Stored records
:::
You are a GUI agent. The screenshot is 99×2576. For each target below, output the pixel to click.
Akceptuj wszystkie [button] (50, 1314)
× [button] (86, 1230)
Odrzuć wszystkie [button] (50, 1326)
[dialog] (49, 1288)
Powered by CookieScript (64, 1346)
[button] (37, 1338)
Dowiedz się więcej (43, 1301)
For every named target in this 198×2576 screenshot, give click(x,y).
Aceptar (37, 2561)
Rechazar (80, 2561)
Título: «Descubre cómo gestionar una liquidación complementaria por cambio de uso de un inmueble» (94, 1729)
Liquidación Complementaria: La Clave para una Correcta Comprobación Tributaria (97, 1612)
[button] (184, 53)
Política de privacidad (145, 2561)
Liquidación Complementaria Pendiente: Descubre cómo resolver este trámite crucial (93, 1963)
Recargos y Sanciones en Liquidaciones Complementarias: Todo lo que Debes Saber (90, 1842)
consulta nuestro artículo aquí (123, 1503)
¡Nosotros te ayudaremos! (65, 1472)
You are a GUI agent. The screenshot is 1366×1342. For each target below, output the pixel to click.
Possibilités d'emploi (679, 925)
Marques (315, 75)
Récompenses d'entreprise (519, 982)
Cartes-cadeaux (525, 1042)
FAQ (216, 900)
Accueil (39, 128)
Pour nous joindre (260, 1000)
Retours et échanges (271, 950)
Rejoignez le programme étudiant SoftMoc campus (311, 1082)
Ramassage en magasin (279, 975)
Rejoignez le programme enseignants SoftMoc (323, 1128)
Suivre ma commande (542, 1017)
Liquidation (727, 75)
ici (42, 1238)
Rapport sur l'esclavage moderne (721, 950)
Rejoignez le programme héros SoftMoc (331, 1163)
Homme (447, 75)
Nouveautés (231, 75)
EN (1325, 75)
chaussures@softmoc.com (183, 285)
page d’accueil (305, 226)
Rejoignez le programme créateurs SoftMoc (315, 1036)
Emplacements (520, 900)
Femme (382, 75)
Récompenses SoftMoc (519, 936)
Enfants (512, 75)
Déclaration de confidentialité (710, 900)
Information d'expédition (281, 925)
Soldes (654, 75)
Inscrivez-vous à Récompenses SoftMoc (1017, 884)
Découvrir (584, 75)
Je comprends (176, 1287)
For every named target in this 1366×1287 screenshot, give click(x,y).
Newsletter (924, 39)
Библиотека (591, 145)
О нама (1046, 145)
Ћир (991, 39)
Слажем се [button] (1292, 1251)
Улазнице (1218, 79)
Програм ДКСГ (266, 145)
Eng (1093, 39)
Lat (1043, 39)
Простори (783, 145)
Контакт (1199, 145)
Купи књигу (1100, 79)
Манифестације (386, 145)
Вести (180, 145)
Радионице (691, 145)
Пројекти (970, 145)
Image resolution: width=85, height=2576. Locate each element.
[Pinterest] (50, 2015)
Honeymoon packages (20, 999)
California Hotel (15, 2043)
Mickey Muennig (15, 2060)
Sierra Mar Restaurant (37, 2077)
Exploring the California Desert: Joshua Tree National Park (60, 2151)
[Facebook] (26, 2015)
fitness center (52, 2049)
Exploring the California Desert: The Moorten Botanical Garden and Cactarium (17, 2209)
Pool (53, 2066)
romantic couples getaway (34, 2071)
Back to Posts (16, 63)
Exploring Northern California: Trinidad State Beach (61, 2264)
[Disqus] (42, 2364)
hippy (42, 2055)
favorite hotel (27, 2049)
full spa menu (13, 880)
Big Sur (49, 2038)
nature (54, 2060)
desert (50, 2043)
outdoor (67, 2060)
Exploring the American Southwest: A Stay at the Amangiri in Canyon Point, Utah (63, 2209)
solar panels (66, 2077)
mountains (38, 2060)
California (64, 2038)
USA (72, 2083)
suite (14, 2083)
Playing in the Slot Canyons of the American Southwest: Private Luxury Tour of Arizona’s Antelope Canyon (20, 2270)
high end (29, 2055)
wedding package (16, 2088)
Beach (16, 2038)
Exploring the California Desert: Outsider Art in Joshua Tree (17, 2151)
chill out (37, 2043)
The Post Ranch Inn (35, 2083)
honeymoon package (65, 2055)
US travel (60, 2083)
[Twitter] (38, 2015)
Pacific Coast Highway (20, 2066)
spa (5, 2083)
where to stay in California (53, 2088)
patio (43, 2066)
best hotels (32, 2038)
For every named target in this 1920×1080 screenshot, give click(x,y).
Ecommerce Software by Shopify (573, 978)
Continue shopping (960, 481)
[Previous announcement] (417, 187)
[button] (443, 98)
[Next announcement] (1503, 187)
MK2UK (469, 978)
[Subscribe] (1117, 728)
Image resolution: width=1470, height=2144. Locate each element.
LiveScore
:::
Collect every line with the string "Descubre" from the records, and copy each.

Título: «Descubre cómo gestionar una liquidación complementaria por cambio de uso de un inmueble» (94, 1729)
Liquidación Complementaria Pendiente: Descubre cómo resolver este trámite crucial (93, 1963)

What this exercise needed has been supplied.